Назавтра все газеты написали об этом, расхваливая Ефима, Машеньку, мамку её Эльвиру и всю нашу спасательную службу, а между тем «Сова» доживала последние деньки. Весною я очутился около Дома быта и увидел своих товарищей по учёбе. Они ожидали фургон для переезда на окраину города, в далёкий, неуютный Андрюшин гараж.
– Ты куда запропастился? – спросила Эльвира.
– Так я же не аттестован.
– Это не так. Я видела все твои документы. Через неделю их привезли из Оренбурга. Только они уже никому не нужны.
– Почему?
– Дом быта закрывают на капитальный ремонт. Это здание выкупила горно-обогатительная компания «Аккерман». Кроме этого, у Андрея окончилось право на льготное налогообложение. Он занимается перерегистрацией своего предприятия на водолазную компанию «Выдра» и будет дальше работать безо всяких льгот. Есть много подрядов на карты дна. Другие спасательные шарашки из нашей области переходят под единое федеральное руководство.

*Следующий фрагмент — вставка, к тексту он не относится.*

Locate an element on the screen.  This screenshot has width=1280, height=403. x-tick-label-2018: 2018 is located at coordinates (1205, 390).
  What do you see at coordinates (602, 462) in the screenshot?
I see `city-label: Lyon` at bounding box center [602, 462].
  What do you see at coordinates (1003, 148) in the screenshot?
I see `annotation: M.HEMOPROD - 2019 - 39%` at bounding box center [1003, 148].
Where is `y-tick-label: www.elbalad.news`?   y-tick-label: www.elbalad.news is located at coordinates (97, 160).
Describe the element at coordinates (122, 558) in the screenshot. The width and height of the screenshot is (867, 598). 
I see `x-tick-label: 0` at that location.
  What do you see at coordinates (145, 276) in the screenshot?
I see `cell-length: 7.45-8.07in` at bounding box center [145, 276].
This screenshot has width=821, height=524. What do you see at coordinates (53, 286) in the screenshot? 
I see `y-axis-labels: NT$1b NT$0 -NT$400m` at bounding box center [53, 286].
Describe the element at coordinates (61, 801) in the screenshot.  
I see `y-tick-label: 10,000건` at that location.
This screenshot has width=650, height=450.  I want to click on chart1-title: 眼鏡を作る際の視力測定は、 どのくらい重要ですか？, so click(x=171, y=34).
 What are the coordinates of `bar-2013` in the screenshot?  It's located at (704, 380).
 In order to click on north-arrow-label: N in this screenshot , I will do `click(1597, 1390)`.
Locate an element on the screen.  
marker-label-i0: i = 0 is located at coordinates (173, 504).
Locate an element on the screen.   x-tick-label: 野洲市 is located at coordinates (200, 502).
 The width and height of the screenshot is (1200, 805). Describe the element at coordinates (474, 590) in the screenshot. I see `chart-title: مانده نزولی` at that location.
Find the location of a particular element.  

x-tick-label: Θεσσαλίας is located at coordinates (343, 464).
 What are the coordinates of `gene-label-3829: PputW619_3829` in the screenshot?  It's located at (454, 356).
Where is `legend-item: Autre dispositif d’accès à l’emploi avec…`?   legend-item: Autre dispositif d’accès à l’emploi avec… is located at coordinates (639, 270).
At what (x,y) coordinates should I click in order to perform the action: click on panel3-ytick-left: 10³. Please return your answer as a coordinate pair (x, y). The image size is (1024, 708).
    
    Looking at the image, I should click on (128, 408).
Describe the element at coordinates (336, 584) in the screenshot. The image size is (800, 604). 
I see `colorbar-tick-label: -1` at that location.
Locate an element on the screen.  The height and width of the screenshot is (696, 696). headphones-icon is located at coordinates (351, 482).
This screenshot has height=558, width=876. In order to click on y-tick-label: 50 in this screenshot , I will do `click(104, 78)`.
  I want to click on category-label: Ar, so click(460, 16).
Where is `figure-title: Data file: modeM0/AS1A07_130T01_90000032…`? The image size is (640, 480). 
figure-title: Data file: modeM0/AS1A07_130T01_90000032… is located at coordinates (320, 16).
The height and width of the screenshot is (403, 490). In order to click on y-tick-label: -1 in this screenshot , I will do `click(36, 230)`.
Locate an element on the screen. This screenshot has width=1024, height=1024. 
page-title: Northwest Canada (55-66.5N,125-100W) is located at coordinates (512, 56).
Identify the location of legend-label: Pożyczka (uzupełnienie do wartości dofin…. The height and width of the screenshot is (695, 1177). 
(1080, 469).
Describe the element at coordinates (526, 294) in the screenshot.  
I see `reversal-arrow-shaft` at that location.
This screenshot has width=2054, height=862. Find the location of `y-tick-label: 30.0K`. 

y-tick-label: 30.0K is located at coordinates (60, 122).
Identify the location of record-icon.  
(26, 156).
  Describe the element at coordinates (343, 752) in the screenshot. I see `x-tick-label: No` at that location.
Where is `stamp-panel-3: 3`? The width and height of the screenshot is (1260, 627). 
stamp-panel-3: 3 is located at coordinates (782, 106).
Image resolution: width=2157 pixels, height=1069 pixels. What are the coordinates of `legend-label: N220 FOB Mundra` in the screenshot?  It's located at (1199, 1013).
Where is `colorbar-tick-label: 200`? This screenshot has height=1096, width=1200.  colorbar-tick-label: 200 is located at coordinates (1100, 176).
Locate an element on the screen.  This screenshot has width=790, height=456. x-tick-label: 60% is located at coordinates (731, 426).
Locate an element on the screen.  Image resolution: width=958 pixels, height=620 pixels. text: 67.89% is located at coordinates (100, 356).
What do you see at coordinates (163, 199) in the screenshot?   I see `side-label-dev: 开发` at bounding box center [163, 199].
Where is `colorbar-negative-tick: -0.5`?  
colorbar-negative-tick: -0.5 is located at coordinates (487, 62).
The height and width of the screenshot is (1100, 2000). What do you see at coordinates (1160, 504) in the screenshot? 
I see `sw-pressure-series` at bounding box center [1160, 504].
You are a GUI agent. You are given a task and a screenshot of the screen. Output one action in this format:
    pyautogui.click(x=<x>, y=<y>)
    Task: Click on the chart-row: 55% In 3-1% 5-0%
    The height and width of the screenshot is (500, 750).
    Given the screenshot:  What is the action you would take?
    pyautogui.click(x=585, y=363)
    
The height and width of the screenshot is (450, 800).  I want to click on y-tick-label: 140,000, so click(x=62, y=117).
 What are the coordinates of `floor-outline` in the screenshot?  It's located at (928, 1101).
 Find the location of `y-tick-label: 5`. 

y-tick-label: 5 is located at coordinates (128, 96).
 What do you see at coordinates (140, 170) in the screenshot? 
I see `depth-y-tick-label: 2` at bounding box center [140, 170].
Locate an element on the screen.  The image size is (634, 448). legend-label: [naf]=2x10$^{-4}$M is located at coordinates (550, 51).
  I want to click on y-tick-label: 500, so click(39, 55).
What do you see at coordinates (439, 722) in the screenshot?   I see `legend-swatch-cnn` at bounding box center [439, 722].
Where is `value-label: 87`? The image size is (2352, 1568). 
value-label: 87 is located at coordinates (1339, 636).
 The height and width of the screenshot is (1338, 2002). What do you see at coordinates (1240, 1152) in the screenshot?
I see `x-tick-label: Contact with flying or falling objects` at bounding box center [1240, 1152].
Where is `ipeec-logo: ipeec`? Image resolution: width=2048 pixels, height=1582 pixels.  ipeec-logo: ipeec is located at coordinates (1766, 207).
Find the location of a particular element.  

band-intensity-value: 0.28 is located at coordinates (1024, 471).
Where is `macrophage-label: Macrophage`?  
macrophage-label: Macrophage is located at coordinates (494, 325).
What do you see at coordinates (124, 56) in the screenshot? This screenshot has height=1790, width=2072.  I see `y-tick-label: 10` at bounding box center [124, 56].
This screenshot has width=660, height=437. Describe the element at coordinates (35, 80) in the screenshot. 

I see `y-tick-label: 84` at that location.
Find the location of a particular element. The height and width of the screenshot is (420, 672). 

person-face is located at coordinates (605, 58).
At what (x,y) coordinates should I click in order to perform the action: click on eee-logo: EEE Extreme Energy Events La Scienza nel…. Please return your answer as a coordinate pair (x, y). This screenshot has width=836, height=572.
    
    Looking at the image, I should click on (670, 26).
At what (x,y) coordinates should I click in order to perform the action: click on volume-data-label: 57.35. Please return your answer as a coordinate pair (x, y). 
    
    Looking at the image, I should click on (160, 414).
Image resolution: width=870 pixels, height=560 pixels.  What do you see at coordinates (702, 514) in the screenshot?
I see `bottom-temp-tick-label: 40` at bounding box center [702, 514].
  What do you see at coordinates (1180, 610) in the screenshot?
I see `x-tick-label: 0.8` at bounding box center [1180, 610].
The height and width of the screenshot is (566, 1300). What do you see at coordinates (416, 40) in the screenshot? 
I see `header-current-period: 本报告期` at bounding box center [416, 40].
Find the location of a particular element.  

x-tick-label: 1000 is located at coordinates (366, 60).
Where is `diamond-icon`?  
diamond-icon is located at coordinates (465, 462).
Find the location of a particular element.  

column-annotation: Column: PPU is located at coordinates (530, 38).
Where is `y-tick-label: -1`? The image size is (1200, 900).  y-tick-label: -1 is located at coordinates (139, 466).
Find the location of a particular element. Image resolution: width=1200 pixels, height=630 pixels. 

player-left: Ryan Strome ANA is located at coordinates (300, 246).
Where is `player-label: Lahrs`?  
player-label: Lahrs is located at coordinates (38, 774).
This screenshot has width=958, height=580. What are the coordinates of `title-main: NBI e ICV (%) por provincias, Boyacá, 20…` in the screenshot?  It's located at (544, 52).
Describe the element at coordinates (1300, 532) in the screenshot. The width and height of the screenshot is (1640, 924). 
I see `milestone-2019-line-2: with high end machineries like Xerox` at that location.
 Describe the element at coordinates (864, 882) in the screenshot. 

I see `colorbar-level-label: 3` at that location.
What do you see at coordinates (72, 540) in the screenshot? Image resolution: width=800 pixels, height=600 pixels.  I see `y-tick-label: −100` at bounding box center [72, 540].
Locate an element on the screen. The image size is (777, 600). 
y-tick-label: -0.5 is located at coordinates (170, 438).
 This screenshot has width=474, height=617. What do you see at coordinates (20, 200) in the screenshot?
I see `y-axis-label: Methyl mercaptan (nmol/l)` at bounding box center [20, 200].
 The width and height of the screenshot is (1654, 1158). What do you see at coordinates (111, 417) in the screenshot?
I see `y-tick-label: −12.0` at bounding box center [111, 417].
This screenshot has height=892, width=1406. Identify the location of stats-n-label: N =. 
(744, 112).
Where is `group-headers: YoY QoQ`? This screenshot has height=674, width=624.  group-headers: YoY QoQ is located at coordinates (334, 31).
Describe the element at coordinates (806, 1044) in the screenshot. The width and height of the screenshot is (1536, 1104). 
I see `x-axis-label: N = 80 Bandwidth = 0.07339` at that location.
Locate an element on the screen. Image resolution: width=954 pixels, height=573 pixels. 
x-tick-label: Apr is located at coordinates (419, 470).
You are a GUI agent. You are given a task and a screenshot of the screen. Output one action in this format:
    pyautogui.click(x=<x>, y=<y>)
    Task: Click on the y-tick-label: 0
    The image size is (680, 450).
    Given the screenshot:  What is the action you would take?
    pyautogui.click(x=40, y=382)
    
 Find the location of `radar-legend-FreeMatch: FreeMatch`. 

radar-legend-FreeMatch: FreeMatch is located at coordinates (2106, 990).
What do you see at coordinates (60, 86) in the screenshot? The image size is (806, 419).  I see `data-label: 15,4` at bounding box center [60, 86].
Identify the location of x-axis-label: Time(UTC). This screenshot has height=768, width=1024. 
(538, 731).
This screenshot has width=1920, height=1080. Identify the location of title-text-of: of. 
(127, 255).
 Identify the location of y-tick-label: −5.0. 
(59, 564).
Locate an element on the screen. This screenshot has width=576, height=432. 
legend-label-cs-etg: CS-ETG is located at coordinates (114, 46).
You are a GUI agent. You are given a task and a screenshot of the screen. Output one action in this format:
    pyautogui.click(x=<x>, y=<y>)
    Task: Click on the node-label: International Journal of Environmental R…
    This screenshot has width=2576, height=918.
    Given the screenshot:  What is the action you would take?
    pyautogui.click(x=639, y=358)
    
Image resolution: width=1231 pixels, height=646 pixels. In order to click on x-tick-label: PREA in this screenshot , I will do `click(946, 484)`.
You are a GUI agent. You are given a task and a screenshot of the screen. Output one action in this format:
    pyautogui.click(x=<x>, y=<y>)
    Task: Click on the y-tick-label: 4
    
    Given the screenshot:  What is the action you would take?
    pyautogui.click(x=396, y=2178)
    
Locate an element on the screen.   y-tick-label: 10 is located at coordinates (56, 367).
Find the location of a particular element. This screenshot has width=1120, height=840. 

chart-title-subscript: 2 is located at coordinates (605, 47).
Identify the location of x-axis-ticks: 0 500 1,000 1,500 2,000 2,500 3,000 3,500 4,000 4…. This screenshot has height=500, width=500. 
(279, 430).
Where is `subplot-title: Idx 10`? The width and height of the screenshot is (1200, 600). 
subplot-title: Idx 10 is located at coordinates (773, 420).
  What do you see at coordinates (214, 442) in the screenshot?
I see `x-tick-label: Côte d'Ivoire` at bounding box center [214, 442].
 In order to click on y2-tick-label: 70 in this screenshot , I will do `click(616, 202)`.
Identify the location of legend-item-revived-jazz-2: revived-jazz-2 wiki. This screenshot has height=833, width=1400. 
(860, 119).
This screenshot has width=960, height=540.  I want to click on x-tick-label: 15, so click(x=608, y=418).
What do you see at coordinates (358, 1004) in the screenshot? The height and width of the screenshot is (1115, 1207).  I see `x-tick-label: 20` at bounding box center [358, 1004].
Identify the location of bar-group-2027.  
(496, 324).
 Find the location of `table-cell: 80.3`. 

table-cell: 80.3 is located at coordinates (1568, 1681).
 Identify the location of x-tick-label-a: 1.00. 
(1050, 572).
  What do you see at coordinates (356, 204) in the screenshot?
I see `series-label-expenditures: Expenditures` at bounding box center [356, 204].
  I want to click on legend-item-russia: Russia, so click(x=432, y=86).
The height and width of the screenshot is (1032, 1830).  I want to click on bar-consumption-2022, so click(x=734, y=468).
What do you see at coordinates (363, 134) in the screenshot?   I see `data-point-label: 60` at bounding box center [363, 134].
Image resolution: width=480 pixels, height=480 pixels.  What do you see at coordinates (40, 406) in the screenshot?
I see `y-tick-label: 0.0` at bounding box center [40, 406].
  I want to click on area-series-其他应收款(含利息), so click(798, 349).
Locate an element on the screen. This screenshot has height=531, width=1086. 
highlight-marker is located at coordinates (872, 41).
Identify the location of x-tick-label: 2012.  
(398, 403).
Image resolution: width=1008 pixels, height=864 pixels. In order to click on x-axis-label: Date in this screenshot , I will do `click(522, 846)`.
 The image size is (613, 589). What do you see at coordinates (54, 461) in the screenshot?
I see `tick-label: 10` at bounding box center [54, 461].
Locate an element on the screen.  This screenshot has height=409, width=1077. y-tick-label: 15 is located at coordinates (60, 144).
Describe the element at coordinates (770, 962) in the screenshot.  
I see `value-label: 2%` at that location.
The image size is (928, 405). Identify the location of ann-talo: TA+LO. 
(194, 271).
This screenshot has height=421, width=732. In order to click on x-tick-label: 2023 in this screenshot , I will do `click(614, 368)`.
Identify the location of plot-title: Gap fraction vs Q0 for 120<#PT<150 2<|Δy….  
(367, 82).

Наивные мы, как пони, мечтали кого‑нибудь спасти, да не из гордости, а просто так, по-христиански, для внутренней радости, и учились для этого. Но оказалось, что бесплатная наша учёба была всего лишь эквивалентом льгот юридическому лицу в уплате налогов. Той мишурой, которая как будто – добро, а на деле уловка для выживания в государстве, где не было наличных денег, где продажность – превыше всего.
– Фима умер, – сообщила Эльвира. – Мы не стали тебя искать.
– Когда я буду на кладбище после Пасхи в Родительский день, то обязательно найду могилу этого человека.
– Я её покажу… Дело в том, что перед смертью он огласил завещание.
– Фима?.. А было что завещать?
– Ты, Саша, всегда обижался, что не был в морге. Помнишь, мы ходили на вскрытие бомжа, а ты в это время работал на мартене?
– Так я смеялся, я шутил по этому поводу.
– Мы это знали и схоронили нашего Фиму без тебя.
– А что же он завещал?
– Он завещал своё тело для изучения анатомии. И завещал он его тебе одному, как нашему лучшему Леонардо да Винчи. Так и сказал, прощаясь, наш Фима. Мой небесный брат.